Di samping itu,dalil-dalil lain yang dapat diinterprestasikan untuk mengartikan fitrah yang mengandung kecenderungan yang netral, ialah yang artinya sebagai berikut:
Dan Allah mengeluarkan kamu dari perut ibumu  tidaklah kamu mengetahui sesuatu apapun dan ia menjadikan untukmu pendengaran, penglihatan, dan hati. (Al Qur’an Al Karim surat An-Nahl ayat 78).

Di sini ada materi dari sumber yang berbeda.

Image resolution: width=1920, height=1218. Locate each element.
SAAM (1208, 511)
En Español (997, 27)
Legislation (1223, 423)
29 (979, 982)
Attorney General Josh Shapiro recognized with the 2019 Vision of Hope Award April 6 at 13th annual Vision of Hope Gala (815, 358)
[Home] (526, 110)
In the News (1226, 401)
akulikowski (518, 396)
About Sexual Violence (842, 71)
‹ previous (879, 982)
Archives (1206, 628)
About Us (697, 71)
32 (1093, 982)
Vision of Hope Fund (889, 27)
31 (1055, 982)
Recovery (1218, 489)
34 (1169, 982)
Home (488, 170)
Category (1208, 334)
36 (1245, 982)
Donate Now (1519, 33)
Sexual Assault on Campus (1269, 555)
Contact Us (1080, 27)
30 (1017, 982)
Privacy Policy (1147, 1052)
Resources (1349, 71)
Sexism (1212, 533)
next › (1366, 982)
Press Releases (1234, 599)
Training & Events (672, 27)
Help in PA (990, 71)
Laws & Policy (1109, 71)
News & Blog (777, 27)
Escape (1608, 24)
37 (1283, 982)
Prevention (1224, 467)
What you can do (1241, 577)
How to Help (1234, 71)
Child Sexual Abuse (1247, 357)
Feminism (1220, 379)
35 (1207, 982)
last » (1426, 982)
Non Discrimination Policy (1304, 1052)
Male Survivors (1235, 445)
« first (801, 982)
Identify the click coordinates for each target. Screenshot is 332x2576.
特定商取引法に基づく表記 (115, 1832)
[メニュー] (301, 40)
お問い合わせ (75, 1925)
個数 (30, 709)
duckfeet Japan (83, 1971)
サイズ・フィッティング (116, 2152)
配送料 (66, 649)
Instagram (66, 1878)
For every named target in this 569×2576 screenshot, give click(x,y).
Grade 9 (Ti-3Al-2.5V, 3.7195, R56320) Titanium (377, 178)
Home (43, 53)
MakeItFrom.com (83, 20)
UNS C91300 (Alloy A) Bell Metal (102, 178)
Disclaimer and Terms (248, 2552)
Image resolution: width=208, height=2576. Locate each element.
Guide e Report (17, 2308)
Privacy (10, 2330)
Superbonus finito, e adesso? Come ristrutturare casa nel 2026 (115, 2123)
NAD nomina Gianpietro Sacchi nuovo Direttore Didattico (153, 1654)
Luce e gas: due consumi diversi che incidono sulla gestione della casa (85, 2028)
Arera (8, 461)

            Dalam suatu hadis sahih yang di riwayatkan oleh Al Bukhari dan Muslim yang terjemahannya sebagai berikut:
“Tidak ada seorang anakpun yang dilahirkan, kecuali dilahirkan dalam keadaan fitrah (beragama Islam) maka kedua orang tuanya lah yang menjadikannya Yahudi, atau Nasrani, atau Majusi”. (H.R Muslim dari Abu Hurairah).
Dari hadis tersebut,di jelaskan  bahwa setiap anak lahir dalam keadaan  fitrah. Kedua orang tuanyalah yang memungkinkan ia menjadi yahudi, nasrani, atau majusi. Hadis itu mengisyaratkan bahwa sejak lahir manusia sudah di bekali potensi yang di sebut fitrah. Fitrah adalah istilah dari bahasa arab yang berarti tabiat suci/baik yang khusus di ciptakan oleh Tuhan untuk manusia.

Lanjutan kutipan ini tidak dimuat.